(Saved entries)
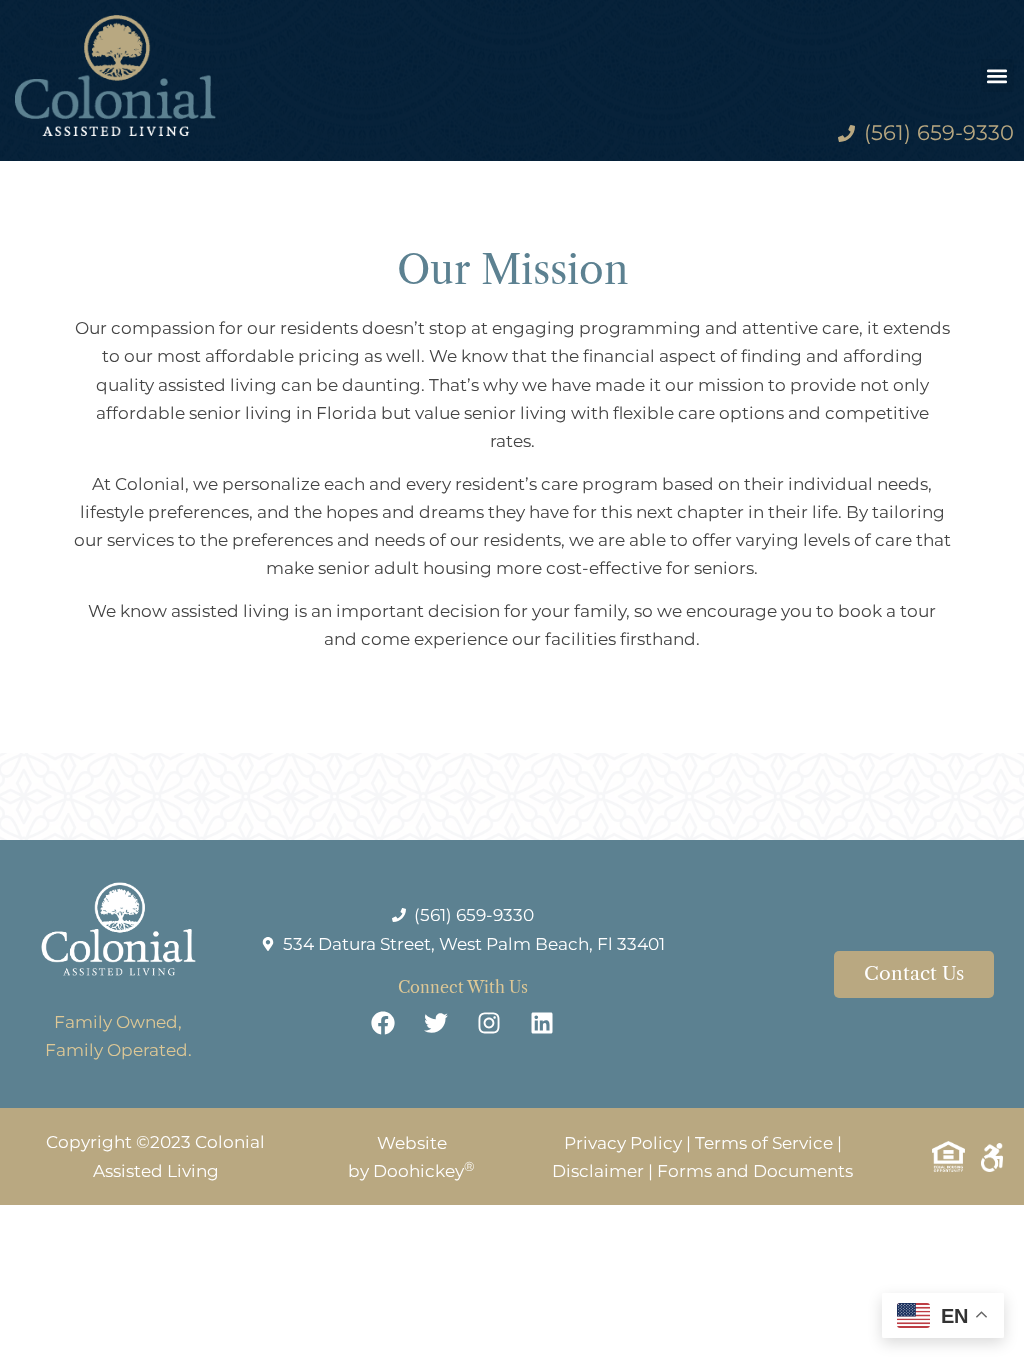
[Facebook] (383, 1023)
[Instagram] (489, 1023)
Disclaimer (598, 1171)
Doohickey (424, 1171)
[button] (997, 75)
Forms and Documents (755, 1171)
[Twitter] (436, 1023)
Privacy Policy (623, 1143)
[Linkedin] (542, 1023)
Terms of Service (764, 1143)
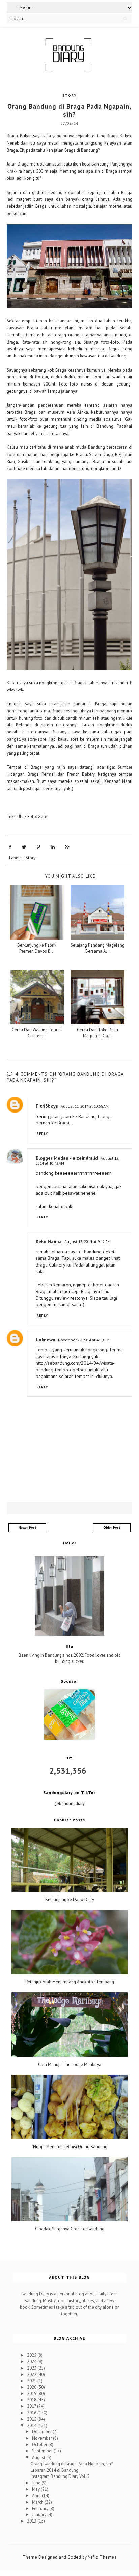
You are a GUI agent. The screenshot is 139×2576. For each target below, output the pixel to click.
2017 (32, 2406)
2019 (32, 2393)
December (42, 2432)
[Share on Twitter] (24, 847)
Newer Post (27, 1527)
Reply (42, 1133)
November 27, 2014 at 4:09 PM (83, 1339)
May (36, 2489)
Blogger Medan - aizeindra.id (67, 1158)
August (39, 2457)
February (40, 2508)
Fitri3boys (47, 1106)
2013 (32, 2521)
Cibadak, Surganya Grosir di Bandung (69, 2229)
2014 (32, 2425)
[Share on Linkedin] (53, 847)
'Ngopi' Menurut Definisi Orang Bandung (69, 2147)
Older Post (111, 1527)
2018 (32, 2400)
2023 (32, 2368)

...

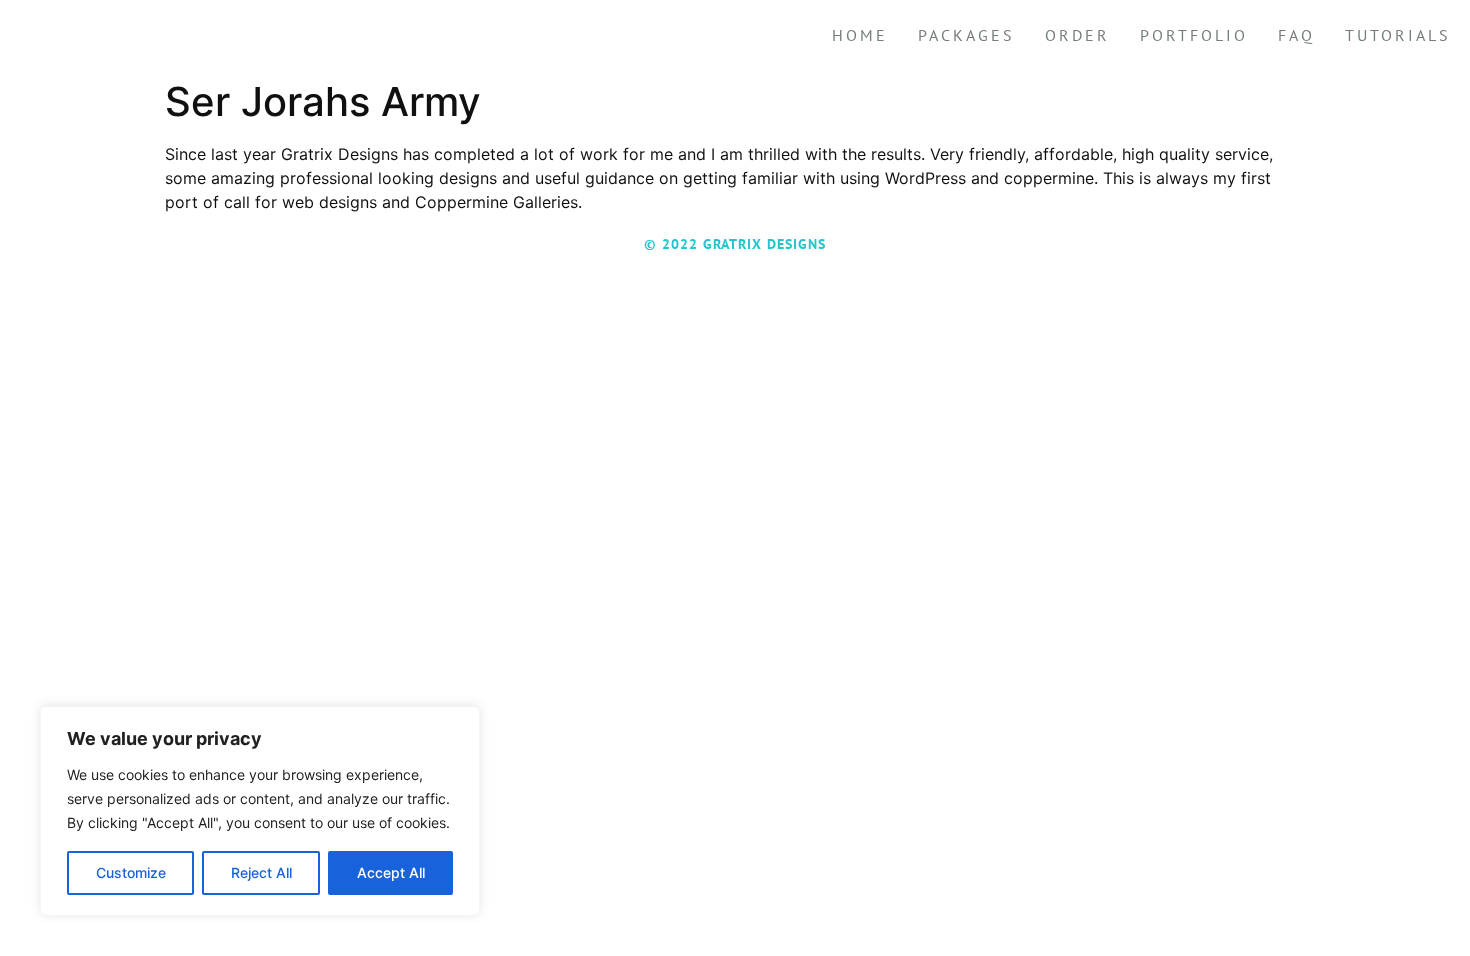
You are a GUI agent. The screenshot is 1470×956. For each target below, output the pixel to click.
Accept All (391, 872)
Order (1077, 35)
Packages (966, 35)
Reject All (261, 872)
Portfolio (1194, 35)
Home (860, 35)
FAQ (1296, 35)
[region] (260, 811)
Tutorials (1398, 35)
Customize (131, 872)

--- WORK INSTRUCTIONS ---
The line holding "Terms of Service (764, 1143)" starts the copy and the line holding "2014 (32, 2425)" ends it. Repeat those two lines above and all between them exactly, leaving out pictures.

--- EXERCISE SOLUTION ---
Terms of Service (764, 1143)
You are a GUI agent. The screenshot is 139×2576. For each target below, output the pixel to click.
2017 (32, 2406)
2019 (32, 2393)
December (42, 2432)
[Share on Twitter] (24, 847)
Newer Post (27, 1527)
Reply (42, 1133)
November 27, 2014 at 4:09 PM (83, 1339)
May (36, 2489)
Blogger Medan - aizeindra.id (67, 1158)
August (39, 2457)
February (40, 2508)
Fitri3boys (47, 1106)
2013 (32, 2521)
Cibadak, Surganya Grosir di Bandung (69, 2229)
2014 (32, 2425)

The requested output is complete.